Problems and tasks
1 > Answer the following questions using the partnership agreement definitions.
(a) In which state is M&M Capital incorporated?
(b) Under the definition of "NET PROFIT" and "NET LOSS," how is income of the Partnership that is exempt from federal income tax to be treated?
(c) In which section is "PARTNERSHIP REGISTER" defined?
2 > Carry on the partnership agreement definitions from the final entry, adding further defined terms in the same style and alphabetical order.

Source

= = = =

The members will include: (a) upon the death or resignation of any member or the
removal of such member by the General Partner such member represents, the
successor to such member (I) selected by the General Partner that such member
represented and (II) other than in the case of XX XX, approved by a majority of
the other General Partners; and (B) upon the admission of a General Partner
pursuant to Section 8.1(c), a representative of such General Partner (I)
selected by such General Partner and (II) approved by a majority of the other
General Partners.
"LIMITED PARTNER": As defined in the preamble to this
Agreement.
"M&M CAPITAL": Xxxxx & XxXxxxxx Capital, Inc., a Delaware
corporation, and any successors and assigns thereof.
31
"M&M CAPITAL CAUSE DETERMINATION" shall mean, with respect to
any Tier 2 Limited Partner, (A) the conviction of such Tier 2 Limited Partner
for any felony and (B) a determination (made in a reasonable manner) by the Tier
1 General Partners that such Tier 2 Limited Partner has committed one or more
acts involving gross negligence or willful misconduct.
"MMC": Xxxxx & XxXxxxxx Companies, Inc., a Delaware
corporation, and any successors and assigns thereof.
"MINIMUM POINTS": With respect to each Partner and as of any
date, the minimum number of Points that may be allocated to such Partner with
respect to any Portfolio Investment to be made on or after such date.
"NET INVESTMENT PROFIT" and "NET INVESTMENT LOSS": As
defined in the Fund Agreement.
"NET PROFIT" and "NET LOSS": For any Period or any Fiscal
Year, the net income or net loss of the Partnership for such Period or Fiscal
Year (including the Net Profit and Net Loss of the Fund, as such terms are used
in the Fund Agreement) other than net income or net loss derived directly or
indirectly from Portfolio Investments, determined in accordance with Section
703(a) of the Code, including any items that are separately stated for purposes
of Section 702(a) of the Code, as determined in accordance with federal income
tax accounting principles with the following adjustments:
(i) any income of the Partnership that is exempt from
federal income tax shall be included as income; and
(ii) any expenditures of the Partnership described in Code
Section 705(a)(2)(B) or treated as Code Section 705(a)(2)(B)
expenditures pursuant to Treasury Regulations Section 1.704-1(b)(2)
(iv)(i) shall be treated as current expenses.
"PARTNER": As defined in the preamble to this Agreement.
"PARTNERSHIP": As defined in the preamble to this Agreement.
"PARTNERSHIP EXPENSES": The costs and expenses that, in the
good faith judgment of the General Partners, arise out of or are incurred in
connection with the organization and operation of the Partnership, including,
without limitation, legal, and accounting expenses, extraordinary expenses and
indemnification obligations.
32
"PARTNERSHIP REGISTER": As defined in Section 1.1(c).

= = = =

Given material
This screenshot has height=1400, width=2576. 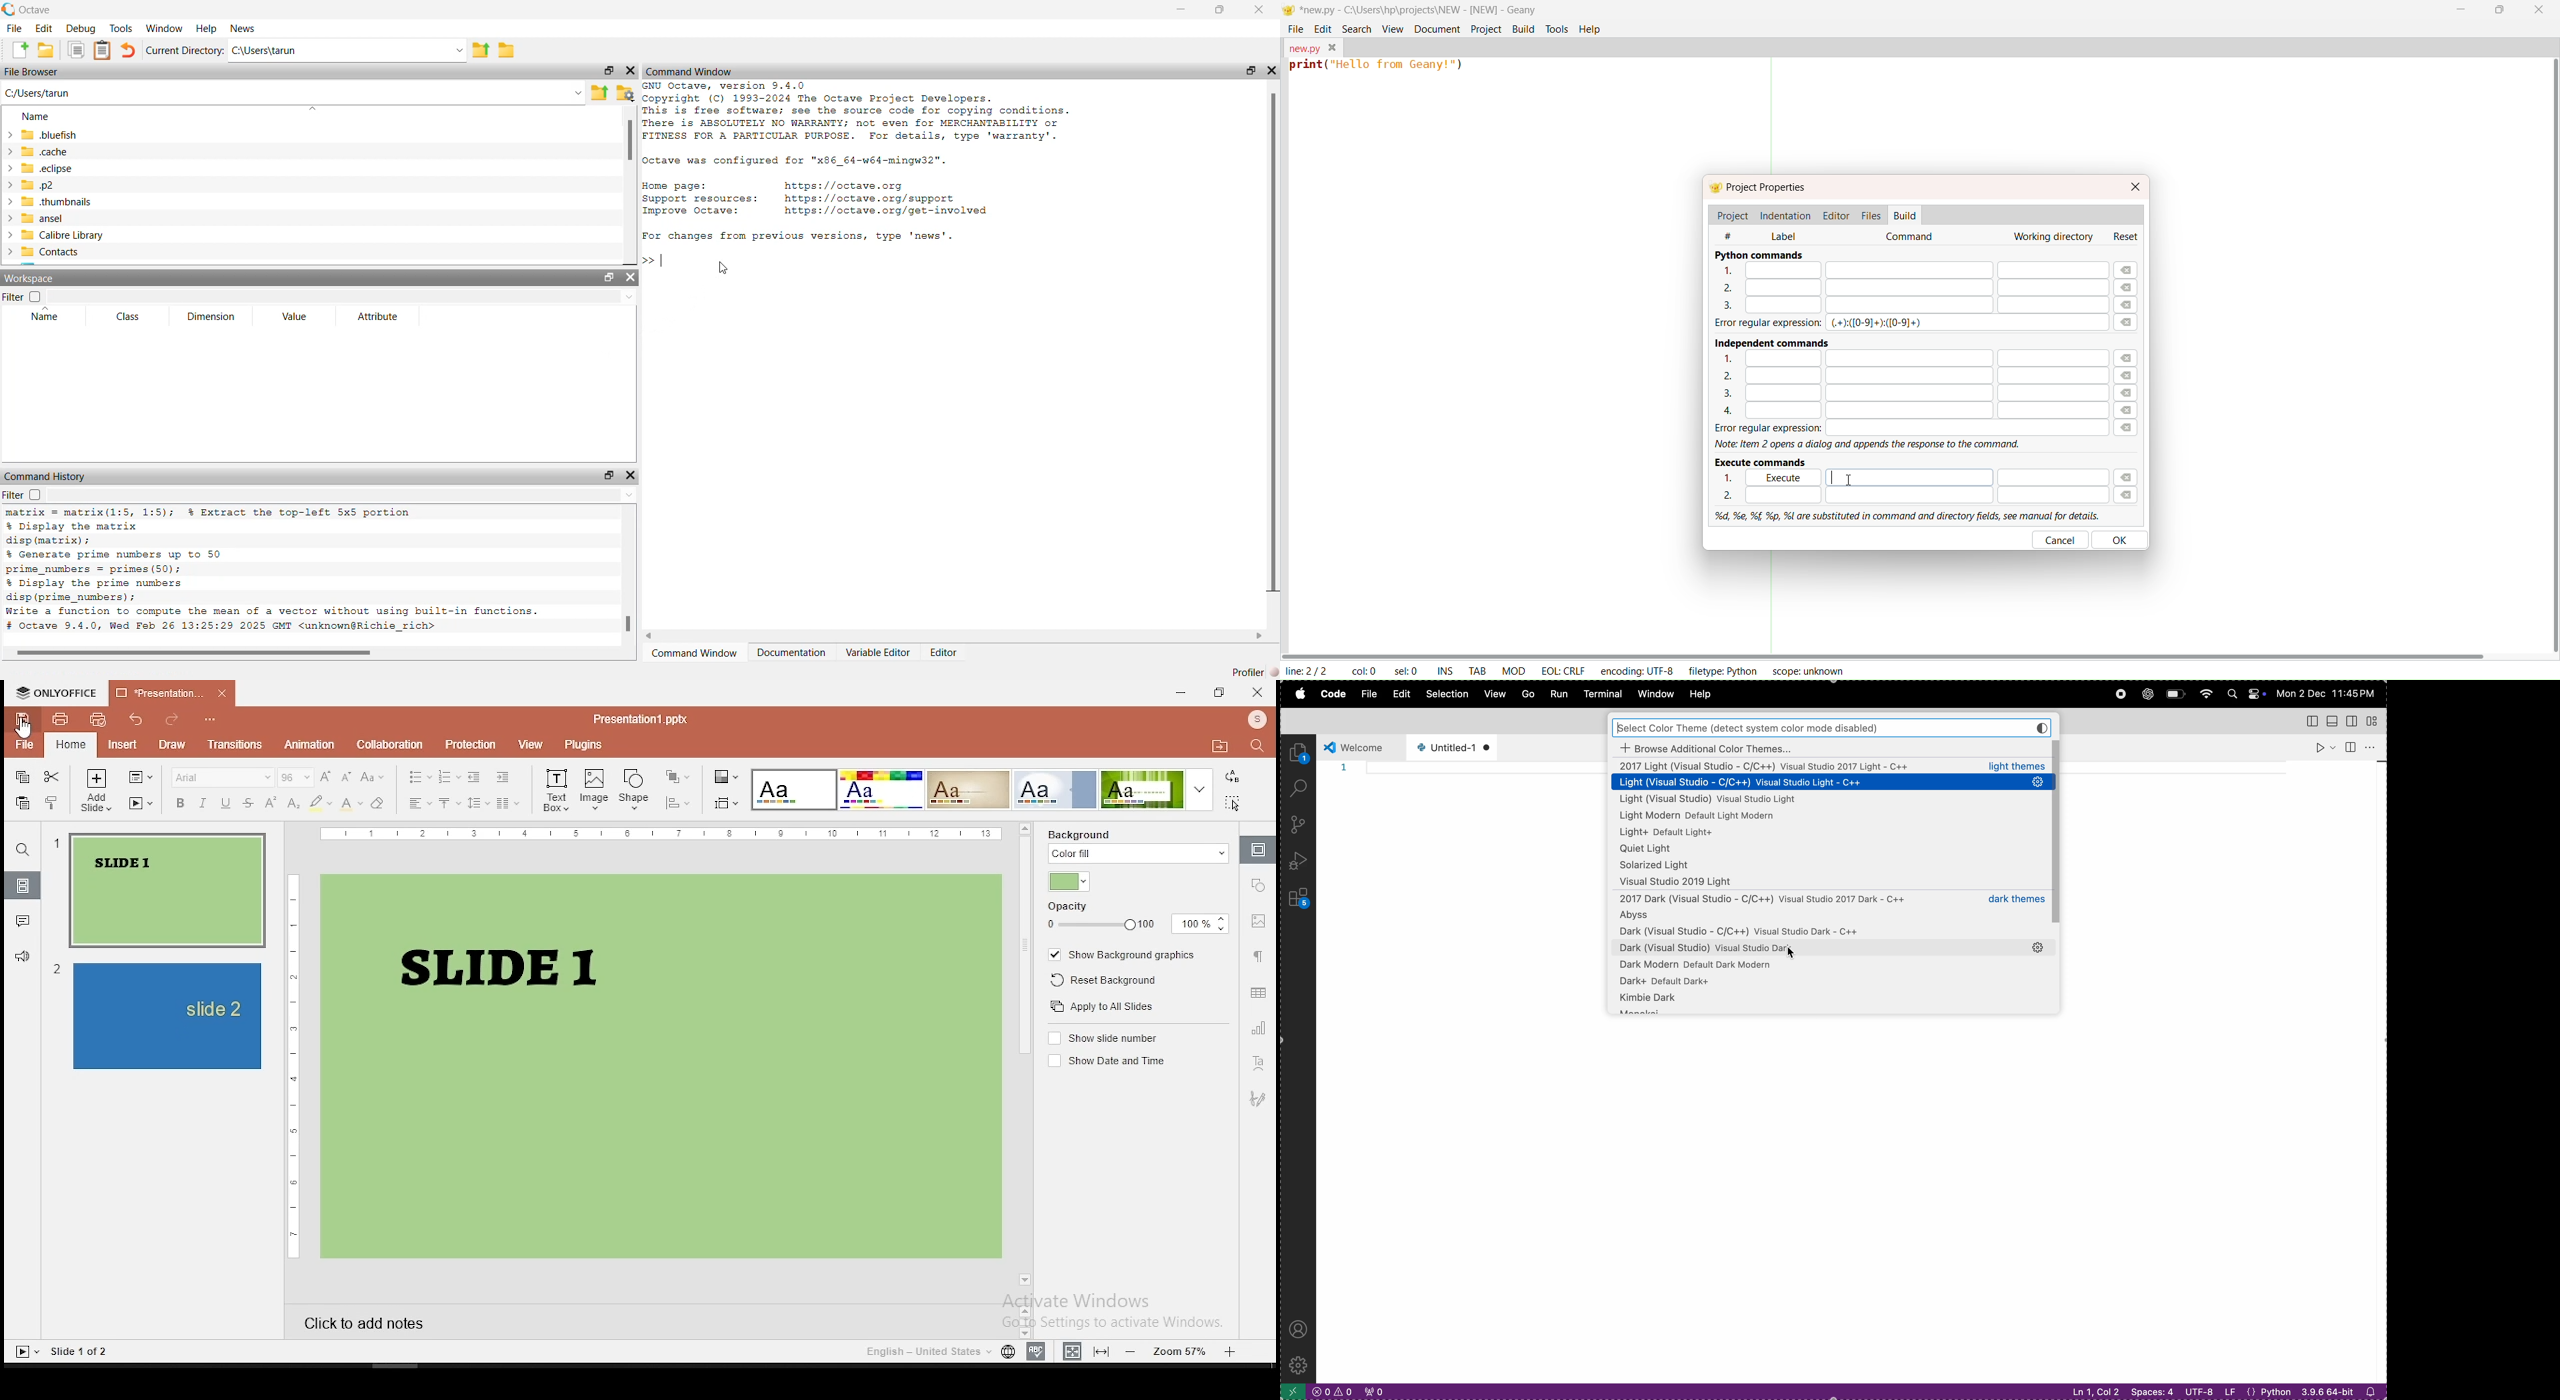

= = = =

Task-by-task results
1 >
(a) Delaware.
(b) It is included as income.
(c) Section 1.1(c).

2 >
"PERIOD": The period beginning on the day following any
Adjustment Date (or, in the case of the first Period, beginning on the day of
formation of the Partnership) and ending on the next succeeding Adjustment Date.
"PERSON": Any individual, entity, corporation, company,
partnership, association, limited liability company, joint-stock company,
trust or unincorporated organization.
"POINTS": As defined in Section 3.4(a).
"PORTFOLIO COMPANY": As defined in the Fund Agreement.
"PORTFOLIO INVESTMENT": As defined in the Fund Agreement.
"PREFERENTIAL ALLOCATION AMOUNT": With respect to each
Additional Partner indicated on the Partnership Register as being subject to the
provision for Preferential Allocation and Distribution Amounts, determined only
as of the date of an allocation made pursuant to Section 3.5(a)(iii) and only
with respect to Portfolio Investments made on or after the date of admission of
such Additional Partner, an amount equal to the excess of (A) solely with
respect to Portfolio Investments made prior to, and disposed of after, the date
of admission of such Additional Partner, the amounts that would have previously
been allocated to such Additional Partner pursuant to Section 3.5(a)(iii) if
such Additional Partner had been allocated with respect to all such Portfolio
Investments (subject to Section 9.3(b)) the Minimum Points listed with respect
to such Additional Partner on the Partnership Register as of the date of
admission of such Additional Partner over (B) all amounts previously allocated
to such Additional Partner pursuant to Section 3.5(a)(iii)(B).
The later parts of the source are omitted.